In the U.S., all 50 states have unique laws. Europe implemented GDPR. Canada has the Personal Information Protection and Electronic Documents Act (PIPEDA). Mexico has embedded privacy and protecting information in its constitution.
They’re all based on common principles and practices. If you break it down to those key elements, it becomes a lot easier to understand.
- Collect only what you need
- Tell people what you’re doing with it
- Get rid of what you don’t need
- Protect what you’ve collected
- Manage your vendors and contractors
- Prepare for problems and be ready
- Tell people quickly if you have a problem
- Privacy should be incorporated as default and by design
Doing privacy well has benefits from a global business standpoint and internally.
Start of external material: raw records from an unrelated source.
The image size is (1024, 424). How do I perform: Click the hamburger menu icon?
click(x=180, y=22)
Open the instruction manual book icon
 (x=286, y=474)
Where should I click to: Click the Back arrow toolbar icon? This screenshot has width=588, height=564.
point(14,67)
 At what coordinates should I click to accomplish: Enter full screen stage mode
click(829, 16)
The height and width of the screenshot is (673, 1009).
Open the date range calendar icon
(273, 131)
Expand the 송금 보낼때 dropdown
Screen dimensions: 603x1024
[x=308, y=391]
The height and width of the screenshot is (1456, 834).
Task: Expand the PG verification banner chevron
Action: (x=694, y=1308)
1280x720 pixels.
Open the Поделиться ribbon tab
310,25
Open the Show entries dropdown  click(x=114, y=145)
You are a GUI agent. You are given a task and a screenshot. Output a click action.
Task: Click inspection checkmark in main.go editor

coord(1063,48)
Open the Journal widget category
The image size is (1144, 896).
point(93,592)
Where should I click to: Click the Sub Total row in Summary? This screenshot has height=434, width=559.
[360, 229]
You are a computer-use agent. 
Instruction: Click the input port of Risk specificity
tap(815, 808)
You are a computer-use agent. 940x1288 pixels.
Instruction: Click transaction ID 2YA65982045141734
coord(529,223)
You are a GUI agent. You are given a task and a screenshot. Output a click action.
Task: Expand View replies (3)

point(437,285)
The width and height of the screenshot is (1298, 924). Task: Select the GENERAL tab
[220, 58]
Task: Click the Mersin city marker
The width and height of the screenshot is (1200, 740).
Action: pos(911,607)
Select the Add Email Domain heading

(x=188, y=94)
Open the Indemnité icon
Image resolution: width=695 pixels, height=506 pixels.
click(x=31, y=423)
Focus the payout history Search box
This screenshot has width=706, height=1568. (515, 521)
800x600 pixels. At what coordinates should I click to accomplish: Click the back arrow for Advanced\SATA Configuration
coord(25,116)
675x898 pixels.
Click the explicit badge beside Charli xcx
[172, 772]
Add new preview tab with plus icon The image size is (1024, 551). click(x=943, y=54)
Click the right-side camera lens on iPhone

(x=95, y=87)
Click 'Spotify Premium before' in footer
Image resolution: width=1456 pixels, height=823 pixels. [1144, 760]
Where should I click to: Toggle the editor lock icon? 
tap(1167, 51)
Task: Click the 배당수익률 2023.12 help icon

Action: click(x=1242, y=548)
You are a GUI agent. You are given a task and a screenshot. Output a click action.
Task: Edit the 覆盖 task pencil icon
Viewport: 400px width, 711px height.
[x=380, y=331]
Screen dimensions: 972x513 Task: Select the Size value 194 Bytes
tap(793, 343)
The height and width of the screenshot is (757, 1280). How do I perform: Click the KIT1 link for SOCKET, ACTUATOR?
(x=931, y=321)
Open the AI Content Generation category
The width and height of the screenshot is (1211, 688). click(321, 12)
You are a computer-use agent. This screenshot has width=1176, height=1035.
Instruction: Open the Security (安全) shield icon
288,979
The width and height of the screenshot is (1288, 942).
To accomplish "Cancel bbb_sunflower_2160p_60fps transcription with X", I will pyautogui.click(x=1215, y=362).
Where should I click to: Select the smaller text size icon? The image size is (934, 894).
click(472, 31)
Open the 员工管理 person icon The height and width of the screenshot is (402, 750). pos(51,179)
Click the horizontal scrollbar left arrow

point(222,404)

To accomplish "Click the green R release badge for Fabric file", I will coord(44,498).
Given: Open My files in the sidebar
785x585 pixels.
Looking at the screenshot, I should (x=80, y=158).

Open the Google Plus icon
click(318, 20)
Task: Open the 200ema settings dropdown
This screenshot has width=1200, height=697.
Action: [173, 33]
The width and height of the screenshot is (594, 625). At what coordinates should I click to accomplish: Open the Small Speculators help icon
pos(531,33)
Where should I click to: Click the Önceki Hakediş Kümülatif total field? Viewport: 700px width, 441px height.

It creates better standardization across the board and makes interoperability, security, and trust much easier to manage.
If you do privacy right and follow the guidelines then you’ll be able to do business and have more opportunities.
Leveraging the regulations as an opportunity to compete and excel, rather than a barrier, can create a competitive advantage and reinforce Canadian businesses’ commitment to privacy.
For more details on the IdentityNORTH 2018 Annual Summit sessions, including “How Bad is Bad? NAFTA’s Threat Landscape,” join our community mailing list to view the full Conference Report, produced with the support and sponsorship of 2Keys.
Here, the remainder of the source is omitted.